Stored data
──────

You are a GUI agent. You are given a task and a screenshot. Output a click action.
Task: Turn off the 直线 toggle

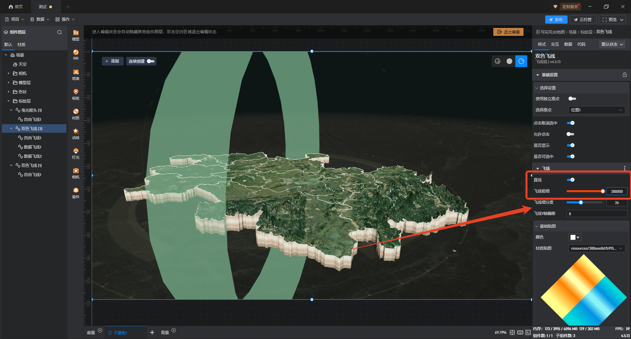[571, 180]
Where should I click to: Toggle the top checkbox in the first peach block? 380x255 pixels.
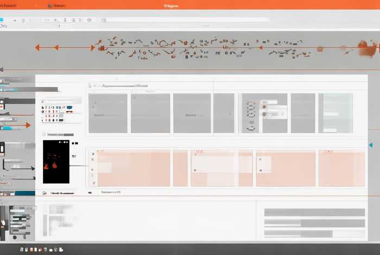(93, 154)
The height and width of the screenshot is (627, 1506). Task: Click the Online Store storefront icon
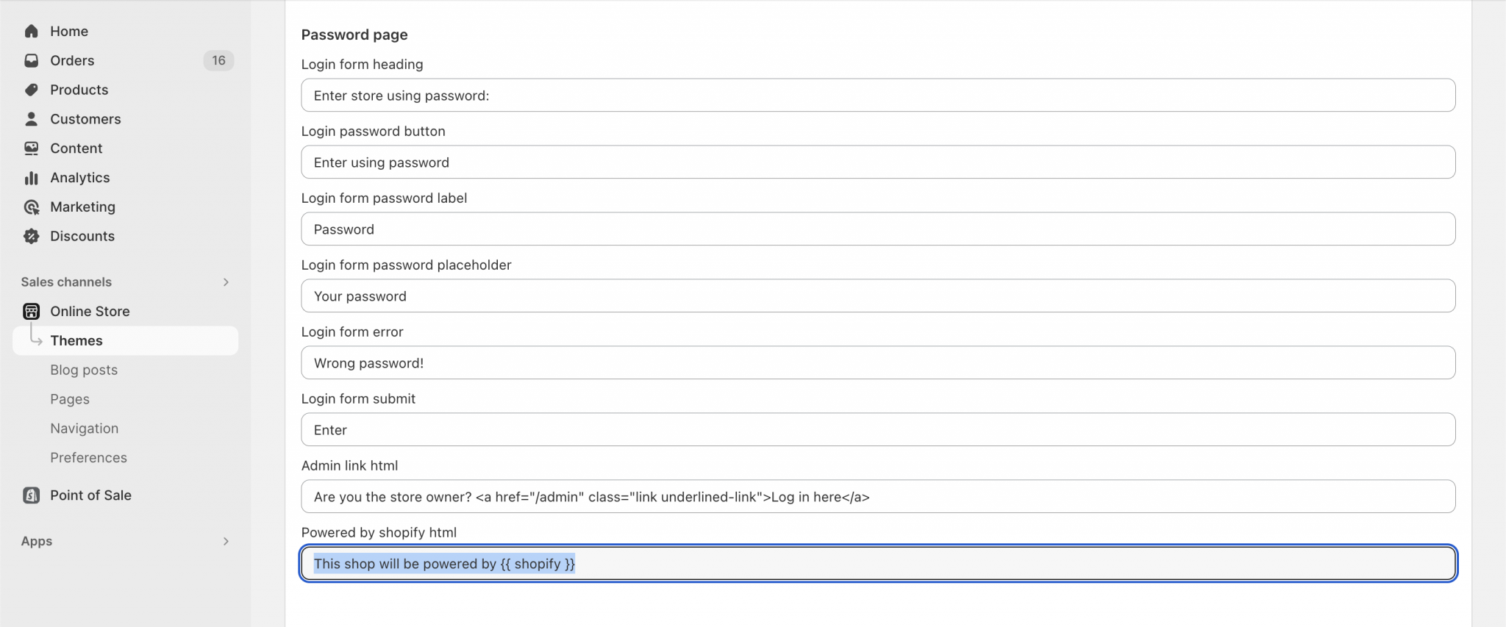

──────

**Exercise:** Transcribe every entry exactly. Leave out the pictures.

**Result for this task:**
You are a GUI agent. You are given a task and a screenshot. Output a click action.
Task: Turn off the 直线 toggle

[571, 180]
Where should I click to: Toggle the top checkbox in the first peach block? 380x255 pixels.
(93, 154)
The height and width of the screenshot is (627, 1506). Task: Click the Online Store storefront icon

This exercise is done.